Didactics, Attendance, Course Books and Assessment

Didactics

Front Lessons

Attendance

it is strongly recommended to regularly attend classes.

The student is required to complete reading of all the texts in verse and prose foreseen in the program, and to translate and comment them according to the lines indicated in the course.

The student is also required to read the study texts provided in the program and those possibly indicated by the teacher during the lessons.

The student must, also, show a knowledge of Greek literature with particular attention to the chapters (authors, works, literary-historical periods) that constituted the main topic in the course.

Course books

The student is required to:

1. reading all text, in verse and prose, addressed in the lectures;

2. reading of Aristophanes’Aves; Recommended Edition: Nan Dunbar, Aristophanes: Birds, Oxford, Clarendon Press, 1995 (the edition is available at the University Library). Further editions will be suggested during the lectures;

3. reading of Plato's dialogue Philebus; Recommended Edition: Platonis Opera, recognovit Ioannes Burnet, tomus II, Oxford, Oxford Classical Texts, 1901 (the edition is available at the library of the University). Further editions will be suggested during the lectures;

4. reading a manual of Ancient Greek Literature in relation to authors and topics covered in class;

5. further additional readings will be indicated during the lessons.

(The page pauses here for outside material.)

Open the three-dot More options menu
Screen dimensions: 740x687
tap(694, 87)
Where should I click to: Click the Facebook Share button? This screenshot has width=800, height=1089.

The texts indicated that will not be available at the University Library will be made available by the teacher.

Assessment

Written and oral exam:

- The written exam requires the translation and commentary of a short text drawn from the set of texts discussed in class; a written test will be fixed for each exam session; it will be only valid for oral examinations in each of the appeals of the same session;

- The oral exam includes general questions on the subject of the course and the translation of a piece of text that is not yet included among those commented in class.

Additional Information for Non-Attending Students

Didactics

There are no teaching methods in e-learning.

Attendance

The student is required to complete reading of all the texts in verse and prose foreseen in the program, and to translate and comment them according to the lines indicated in the course.

The student is also required to read the study texts provided in the program and those possibly indicated by the teacher during the lessons.

The student must, also, show a knowledge of Greek literature with particular attention to the chapters (authors, works, literary-historical periods) that constituted the main topic in the course.

Course books

The student is required to:

1. reading all text, in verse and prose, addressed in the lectures;

2. reading of Aristophanes’Aves; Recommended Edition: Nan Dunbar, Aristophanes: Birds, Oxford, Clarendon Press, 1995 (the edition is available at the University Library). Further editions will be suggested during the lectures;

3. reading of Plato's dialogue Philebus; Recommended Edition: Platonis Opera, recognovit Ioannes Burnet, tomus II, Oxford, Oxford Classical Texts, 1901 (the edition is available at the library of the University). Further editions will be suggested during the lectures;

4. reading a manual of Ancient Greek Literature in relation to authors and topics covered in class;

5. further additional readings will be indicated during the lessons.

The texts indicated that will not be available at the University Library will be made available by the teacher.

Assessment

Written and oral exam:

- The written test is the translation and the commentary of a short text drawn from the set of commented texts in class; a written test will be fixed for each examination session; it will result in a judgment of suitability / unsuitability to the oral test in each of the appeals provided for in the same session;

- The oral exam includes general questions on the subject of the course and of a portion of text translation test - among those planned - not included among those commented in class.